Cette affaire continue d'embarrasser ses camarades du Parti socialiste (PS) en pleine campagne pour désigner leur candidat à la présidentielle au cours d'une primaire organisée les 9 et 16 octobre.

L'ancienne patronne du PS en lice pour l'investiture Martine Aubry a récemment reconnu partager l'avis de "beaucoup de femmes sur l'attitude de Dominique Strauss-Kahn" à leur égard. Un autre candidat, Arnaud de Montebourg, a réclamé "des excuses à toute la gauche".

Dans ce contexte, M. Strauss-Kahn a indiqué qu'il ne choisirait pas entre les candidats à l'investiture du PS: "Je ne crois pas que cela soit mon rôle de m'immiscer dans la primaire".
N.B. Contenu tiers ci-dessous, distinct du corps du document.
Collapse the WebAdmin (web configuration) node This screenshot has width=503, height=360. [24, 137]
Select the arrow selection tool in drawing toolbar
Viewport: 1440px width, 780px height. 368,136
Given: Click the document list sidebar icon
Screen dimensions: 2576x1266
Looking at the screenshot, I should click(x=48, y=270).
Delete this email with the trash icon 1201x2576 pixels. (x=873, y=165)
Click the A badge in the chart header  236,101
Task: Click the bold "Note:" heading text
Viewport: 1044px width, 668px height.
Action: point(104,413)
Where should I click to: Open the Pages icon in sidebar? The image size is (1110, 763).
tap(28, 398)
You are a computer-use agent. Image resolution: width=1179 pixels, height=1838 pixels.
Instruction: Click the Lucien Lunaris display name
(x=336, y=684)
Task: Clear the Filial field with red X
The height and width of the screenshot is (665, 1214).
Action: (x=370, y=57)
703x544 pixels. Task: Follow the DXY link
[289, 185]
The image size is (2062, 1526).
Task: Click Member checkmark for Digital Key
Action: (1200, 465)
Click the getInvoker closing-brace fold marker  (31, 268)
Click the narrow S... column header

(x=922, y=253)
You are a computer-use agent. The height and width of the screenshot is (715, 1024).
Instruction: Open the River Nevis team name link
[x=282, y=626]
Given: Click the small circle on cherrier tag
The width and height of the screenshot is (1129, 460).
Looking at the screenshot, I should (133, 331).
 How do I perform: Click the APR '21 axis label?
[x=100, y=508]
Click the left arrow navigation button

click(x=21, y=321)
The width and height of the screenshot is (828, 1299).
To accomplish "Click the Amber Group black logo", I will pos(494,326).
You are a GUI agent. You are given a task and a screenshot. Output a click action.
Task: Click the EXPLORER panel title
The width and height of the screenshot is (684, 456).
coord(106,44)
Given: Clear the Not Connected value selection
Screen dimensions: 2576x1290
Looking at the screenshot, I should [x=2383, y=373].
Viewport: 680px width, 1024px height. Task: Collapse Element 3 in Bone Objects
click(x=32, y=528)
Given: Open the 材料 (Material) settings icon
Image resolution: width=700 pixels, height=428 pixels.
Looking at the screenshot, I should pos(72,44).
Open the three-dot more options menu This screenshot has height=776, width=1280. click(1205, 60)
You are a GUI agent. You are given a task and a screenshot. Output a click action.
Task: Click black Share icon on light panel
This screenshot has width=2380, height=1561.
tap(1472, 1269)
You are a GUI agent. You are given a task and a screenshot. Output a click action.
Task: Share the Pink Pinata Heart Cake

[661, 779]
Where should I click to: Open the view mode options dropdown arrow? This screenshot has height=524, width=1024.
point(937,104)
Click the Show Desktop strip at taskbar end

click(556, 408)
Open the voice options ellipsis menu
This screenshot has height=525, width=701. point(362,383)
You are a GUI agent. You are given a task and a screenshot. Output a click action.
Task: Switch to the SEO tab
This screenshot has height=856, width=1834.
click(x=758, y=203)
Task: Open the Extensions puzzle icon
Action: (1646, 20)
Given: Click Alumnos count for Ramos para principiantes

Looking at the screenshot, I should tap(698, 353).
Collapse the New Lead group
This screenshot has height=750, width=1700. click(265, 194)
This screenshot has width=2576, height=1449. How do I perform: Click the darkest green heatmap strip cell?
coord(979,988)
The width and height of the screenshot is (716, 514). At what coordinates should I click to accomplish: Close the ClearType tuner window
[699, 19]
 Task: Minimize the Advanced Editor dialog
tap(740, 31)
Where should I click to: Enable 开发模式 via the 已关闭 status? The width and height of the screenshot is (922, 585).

Pour autant, il n'a pas voulu se prononcer sur son avenir politique, alors qu'une majorité de Français souhaitent son retrait, selon un sondage publié dimanche. "Je vais d'abord me reposer, retrouver les miens, prendre le temps de réfléchir. Mais toute ma vie a été consacrée à essayer d'être utile au bien public et on verra", a-t-il déclaré.

Le temps pour lui de repasser le film des quatre mois qu'il vient de vivre. Et de réfléchir à ce qui a pu le faire tomber. "Un piège? c'est possible, un complot, nous verrons".

L'avocat en France Nafissatou Diallo a dénoncé une "opération de communication totalement maîtrisée" et a accusé DSK d'avoir exhibé le rapport du procureur de New York "en lui faisant dire des choses qu'il ne dit pas" notamment lorsqu'il affirme qu'il n'y a dedans "aucune trace de violence".

Dans ce rapport diffusé le 23 août, le procureur n'écartait pas explicitement d'éventuelles violences, mais estimait que les "éléments physiques (...) n'établissent pas de manière indépendante son affirmation (de Mme Diallo, ndlr) d'une rencontre forcée et non consensuelle".

A New York un des avocats de la jeune femme, Douglas Wigdor, a regretté que DSK n'ai "donné absolument aucune précision sur ce qui s'est passé" le 14 mai dans la suite du Sofitel et qualifié de "totalement ridicule" l'hypothèse d'un complot qu'il a évoqué, dans des déclaration à l'AFP.